═════ ESTRATTO DALLA FONTE ═════

Come si lega questo discorso al
referendum costituzionale? È semplice: il trionfo dell’ideologia del
mercato e della finanza su tutte le altre, grazie anche a una pretesa
oggettività dei numeri, ha portato al dominio del pragmatismo della
quotidianità. E la quotidianità, con la conseguente mancanza di un vero
progetto sociale per il futuro, comporta - per riuscire a dare un senso
alla propria collocazione al vertice del potere esecutivo di una nazione
- la necessità di un’ossessiva volontà di “riforme” e di “riforma delle
riforme”.
In queste condizioni le leggi non
hanno né durata, né stabilità; sembrano immerse in un processo continuo,
oggi possono essere e domani non essere più, a seconda della
convenienza del momento di chi comanda in quel momento. Le leggi,
insomma, sembrano esistere quasi soltanto come invito a essere cambiate.

═════ DATI ELENCATI ═════

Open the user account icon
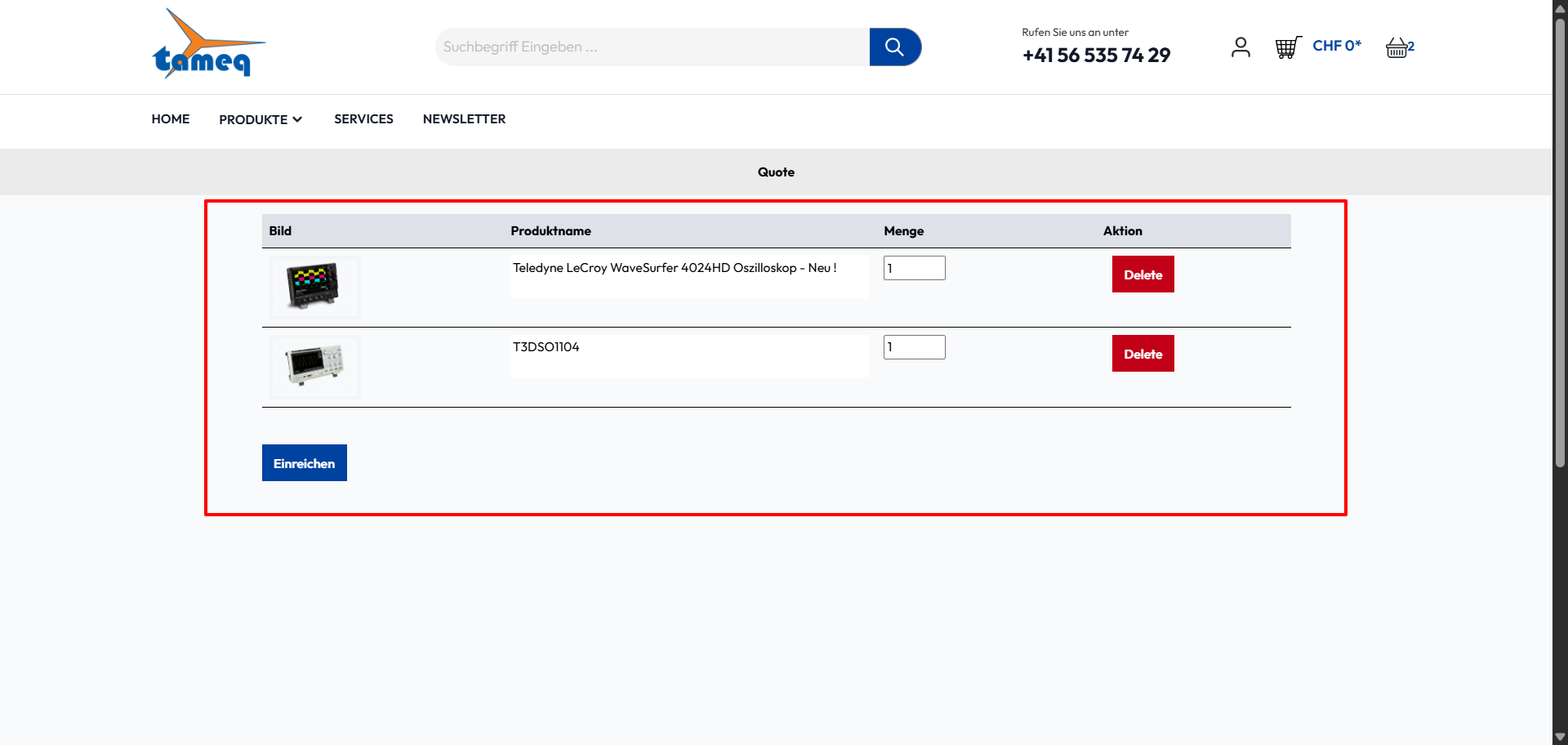Screen dimensions: 1568x745 [x=1240, y=47]
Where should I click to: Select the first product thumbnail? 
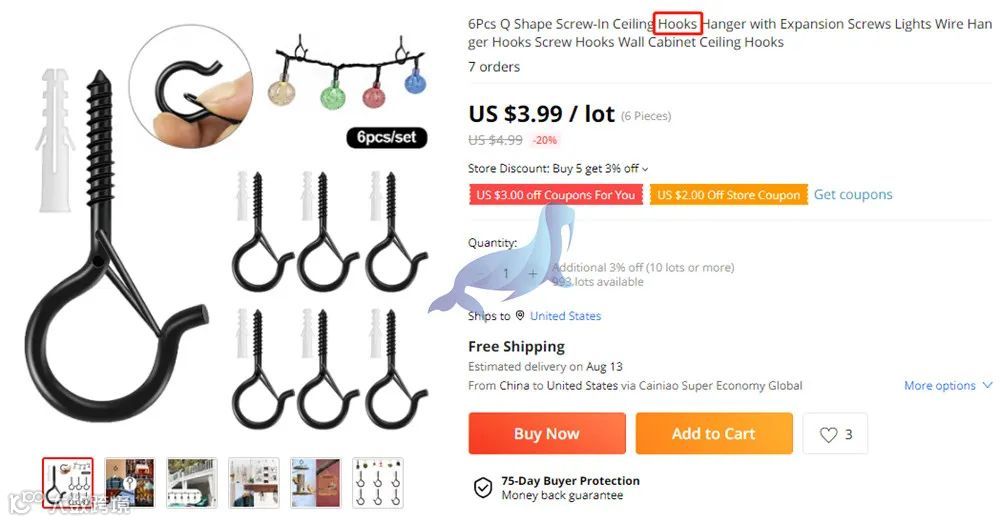(x=68, y=482)
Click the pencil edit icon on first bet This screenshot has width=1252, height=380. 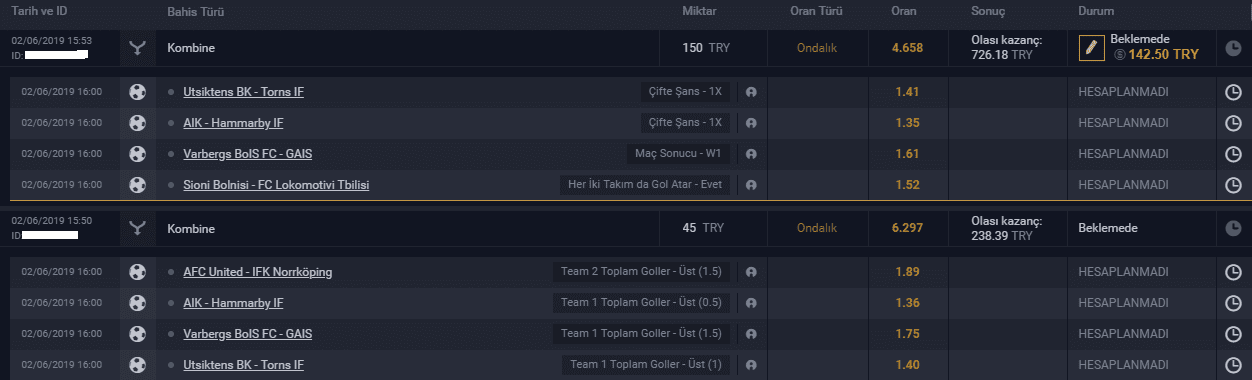click(x=1092, y=47)
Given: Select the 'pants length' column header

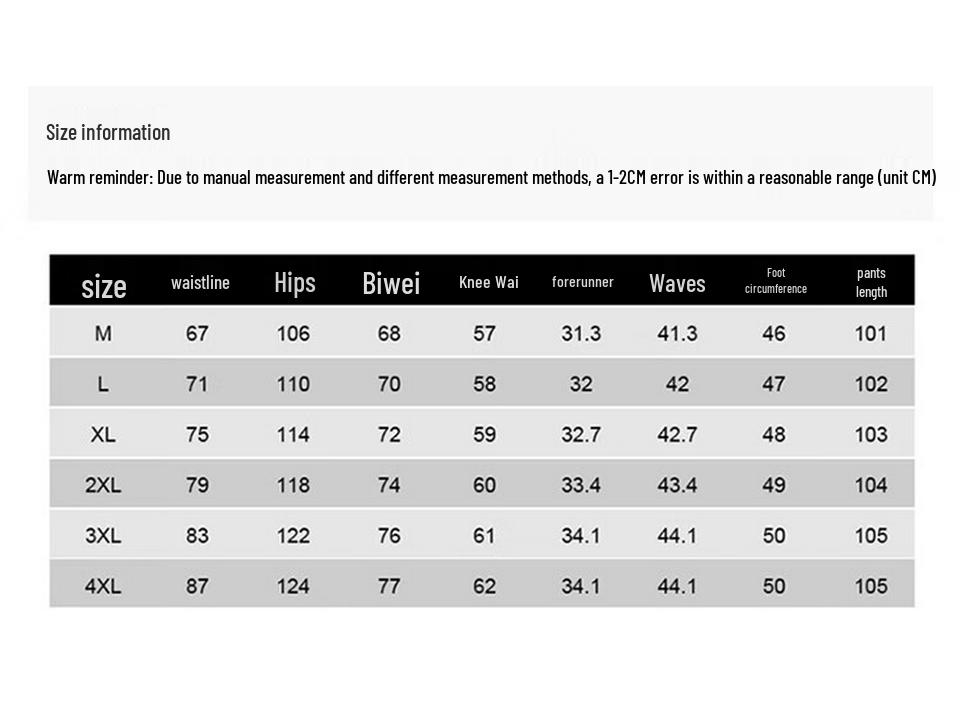Looking at the screenshot, I should click(871, 282).
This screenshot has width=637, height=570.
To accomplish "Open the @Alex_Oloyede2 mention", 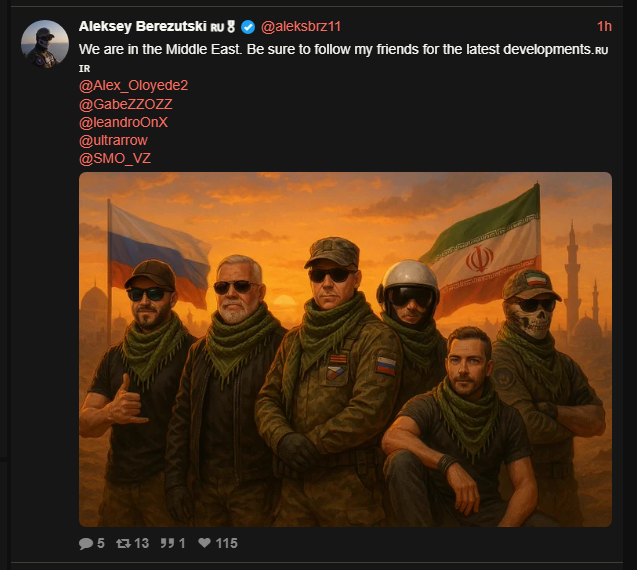I will tap(133, 86).
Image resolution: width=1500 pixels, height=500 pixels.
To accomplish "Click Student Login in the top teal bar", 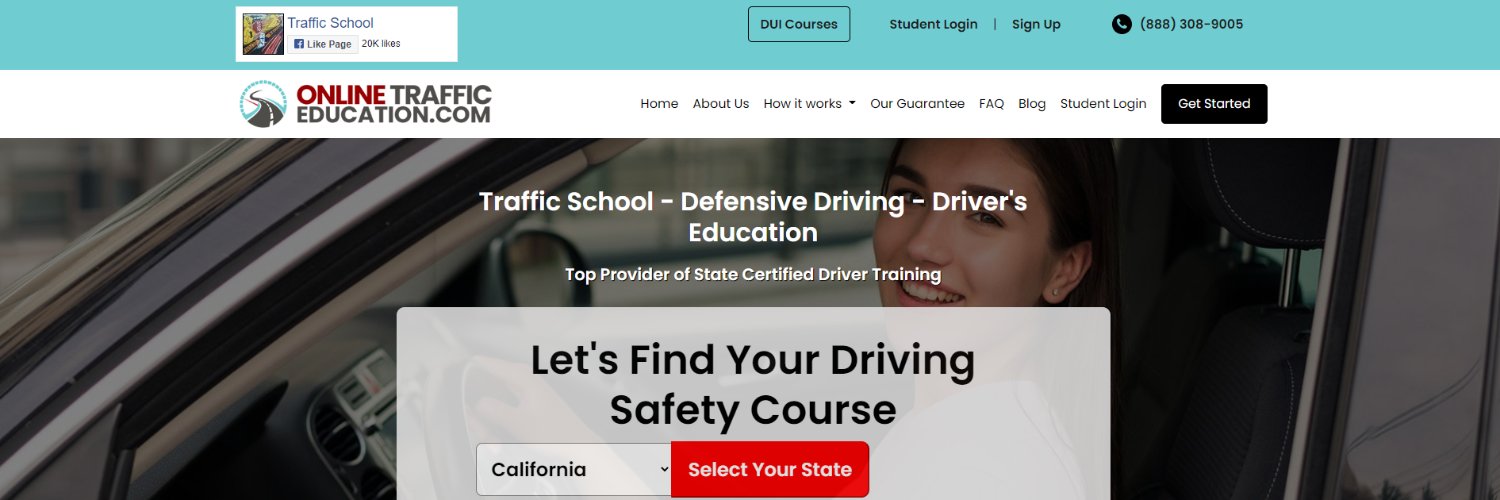I will (x=933, y=24).
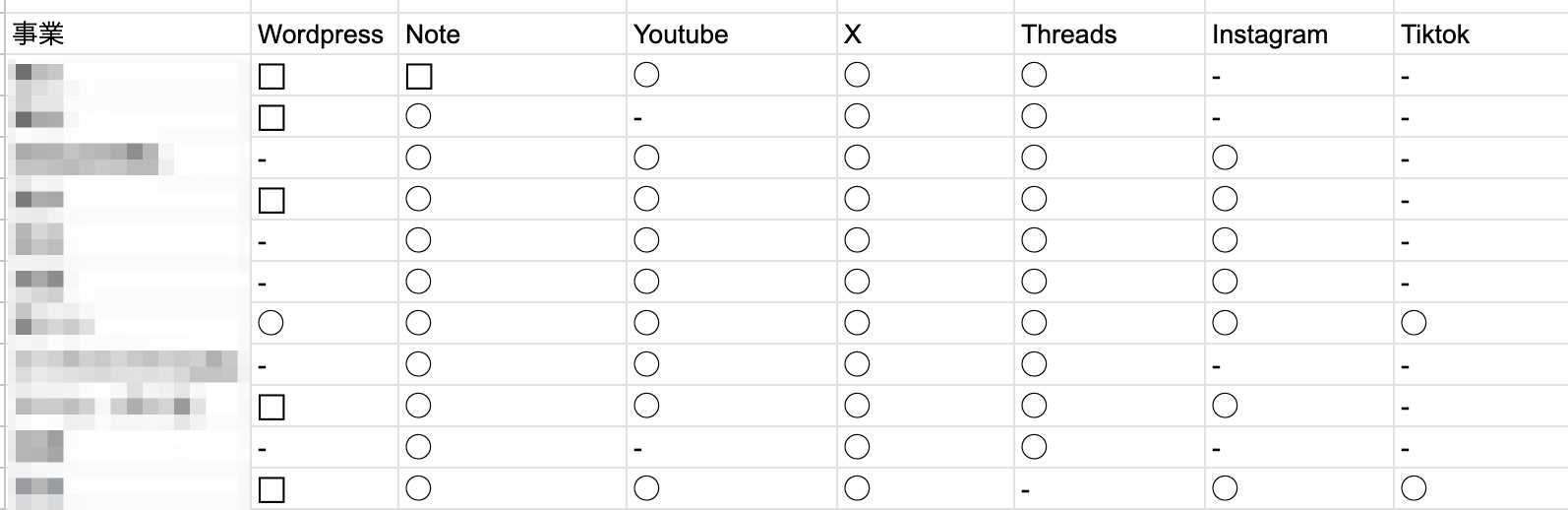Click the 事業 header cell

click(128, 34)
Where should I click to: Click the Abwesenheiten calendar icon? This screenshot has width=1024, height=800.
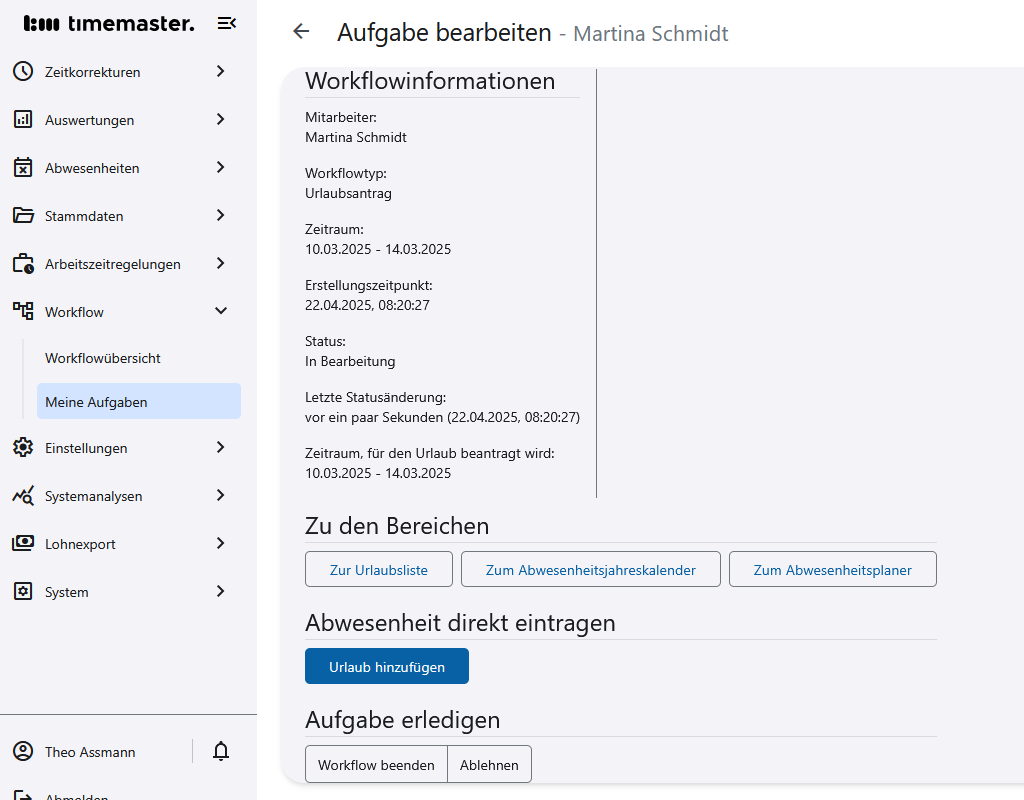coord(22,167)
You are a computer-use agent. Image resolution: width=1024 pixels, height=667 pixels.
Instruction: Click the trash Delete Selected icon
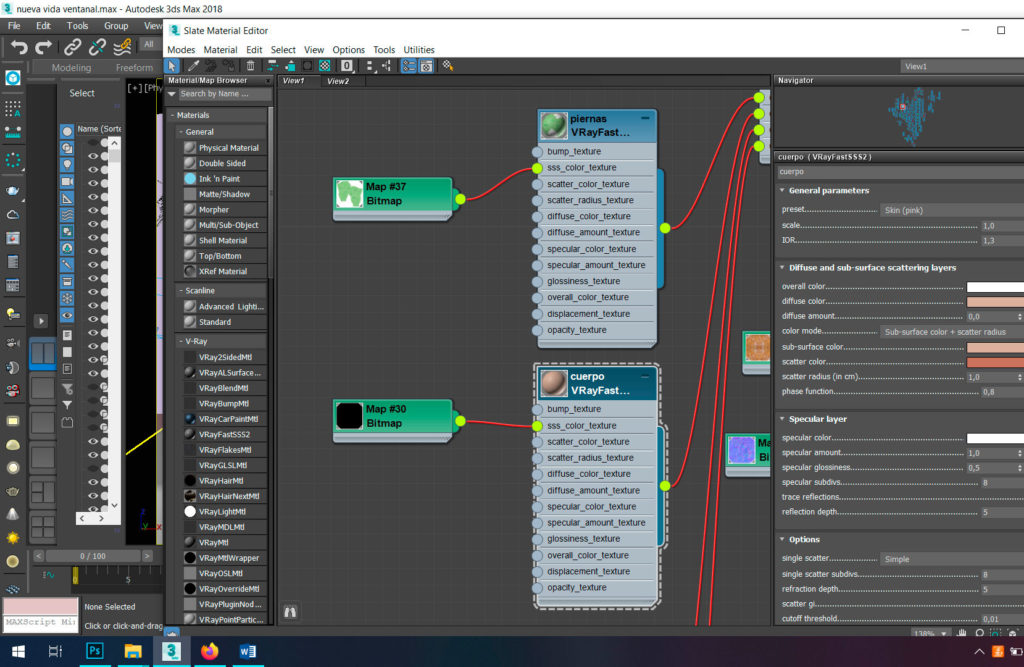point(250,66)
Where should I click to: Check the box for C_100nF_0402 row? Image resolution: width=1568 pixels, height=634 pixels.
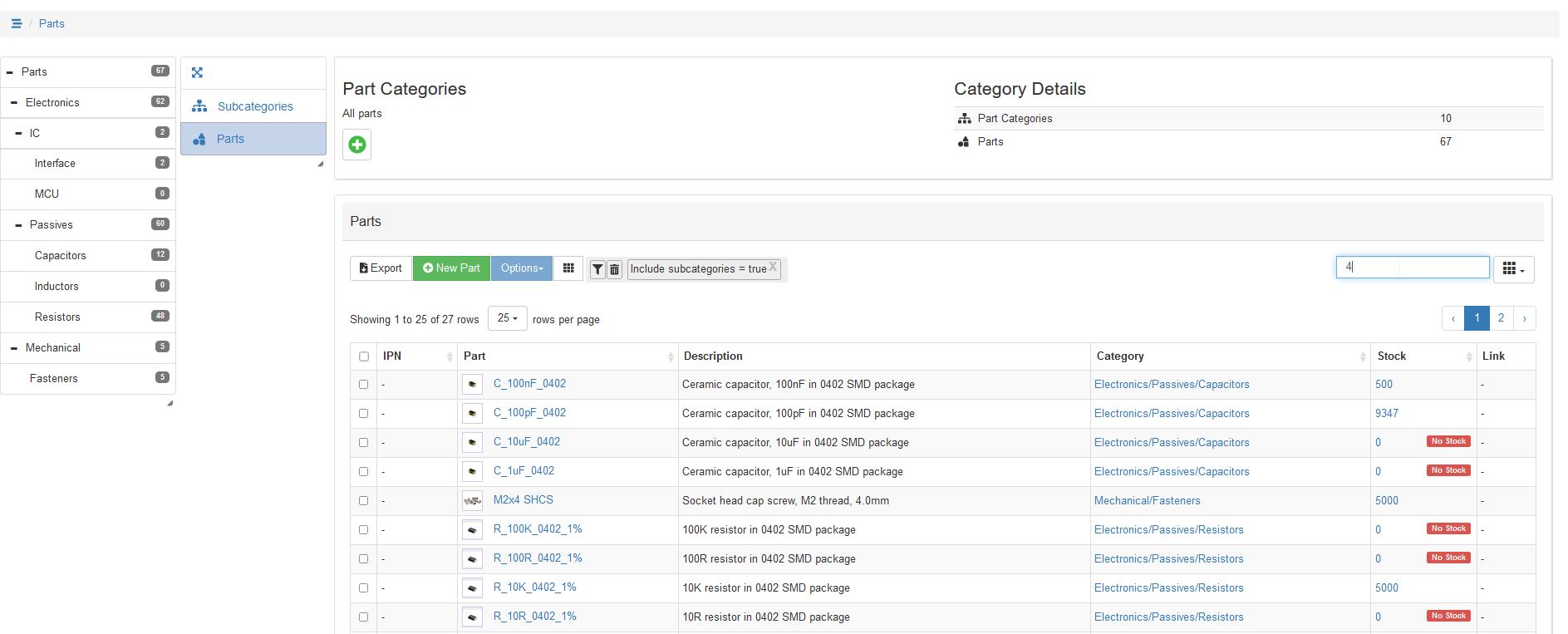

═════

▸ **IL TUO COMPITO**
Ripeti fedelmente la parte dell'estratto sul referendum costituzionale che parte dalle parole "In queste condizioni" e si ferma dopo "a essere cambiate.". I dati provengono da un'altra fonte.

▸ **LA RISPOSTA**
In queste condizioni le leggi non
hanno né durata, né stabilità; sembrano immerse in un processo continuo,
oggi possono essere e domani non essere più, a seconda della
convenienza del momento di chi comanda in quel momento. Le leggi,
insomma, sembrano esistere quasi soltanto come invito a essere cambiate.